After working in pediatrics for a few years, I was recruited by Dr. John Pantzer to join his plastic surgery practice. My duties included seeing patients in the office – both pre and post operative, making rounds with Dr. Pantzer and assisting him in surgery. A significant portion of his practice included treatment of pediatric patients. I truly enjoyed this experience.
I continued my educational pursuit and attended the College of St. Francis majoring in Health Care Administration. I completed the RN Surgical First Assistant program in Milwaukee, WI. In 1990 I became a CNOR and in 2005 I became a CMLSO. During my career, I’ve tried on various clinical “hats”. I’ve been a staff nurse in the OR, ICU, CCU and orthopedic and internal medicine patient wards. My early experience in the Indianapolis plastic surgery practice gave me a taste for technology that continues today.
Currently I am self-employed. I established my company, LST Enterprises, LLC, in 2001. I am an independent consultant who provides laser education programs. My organization works with several laser manufacturers to provide laser related education programs for their customers. My company also provides educational activities tailored to the needs of hospitals and surgery centers around the country.
Prior to creating LST Enterprises, LLC, I worked in industry. I left “conventional nursing” in the early 1990’s when I was recruited by Coherent Medical Group to join their Clinical Education Department. My role as Regional Education Manager was a wonderful learning opportunity. It offered me the chance to see the creative and engineering side of the world of lasers. I was fortunate to find a team of nursing colleagues at Coherent that have become lifelong friends.
My first experience working with lasers came in 1980. I was working in a hospital in Sheboygan, WI at the time. Our hospital purchased a Coherent 920 Argon laser for the ophthalmologists. It was the first laser for the hospital. Since I liked working with “gadgets”, I became the laser nurse.

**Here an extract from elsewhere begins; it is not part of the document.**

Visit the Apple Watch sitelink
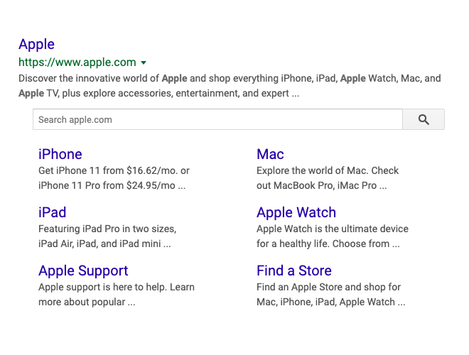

My husband’s job has afforded us the opportunity to relocate through the years. Working in different areas of the country and in different nursing roles has provided wonderful learning experiences. While living in the Milwaukee, WI area, I helped build the laser program at a new freestanding surgery center. When we moved to the Madison, WI area, I again helped establish the laser program at a new surgery center.
Becoming an LSO
Since I came to the Madison facility with previous laser experience, I was asked to sit on the laser advisory committee as the administration began to explore the laser technologies available to our surgeons at the center. As a result of my participation on the committee and my interest in the laser program, I was offered and accepted the LSO position. I enjoyed all of the aspects of lasers: the patients; the technology; the challenge of remaining informed and current with respect to safety and laser application therapies; and I enjoyed working with the surgeons using the technology. My supervisor provided time for me to develop our policies for our new program and supported me when I asked to attend courses related to lasers. I can’t thank her enough for helping me to get started in a very positive way.
As an educator visiting various facilities around the country, it’s fascinating to talk with the LSOs. Some are assigned the LSO title but do not completely appreciate the scope of their role and duties. I find this to be true not only in the hospital/surgery center arena but especially in the popular office-based laser practices. I find this a chance to help our colleagues understand the significance of their role and provide information to them about their duties as the ANSI Z136.3 outlines them.
Becoming a CMLSO
I sat for the CMLSO exam as a personal challenge. Successfully completing the exam and having the opportunity to say that I am a “CMLSO”, demonstrates to me that I have achieved a level of understanding and knowledge of laser safety that is significant. I embrace the chance to encourage others to obtain the practical experience, to read, to network with colleagues, to attend education programs so that they can petition to sit for the CMLSO exam.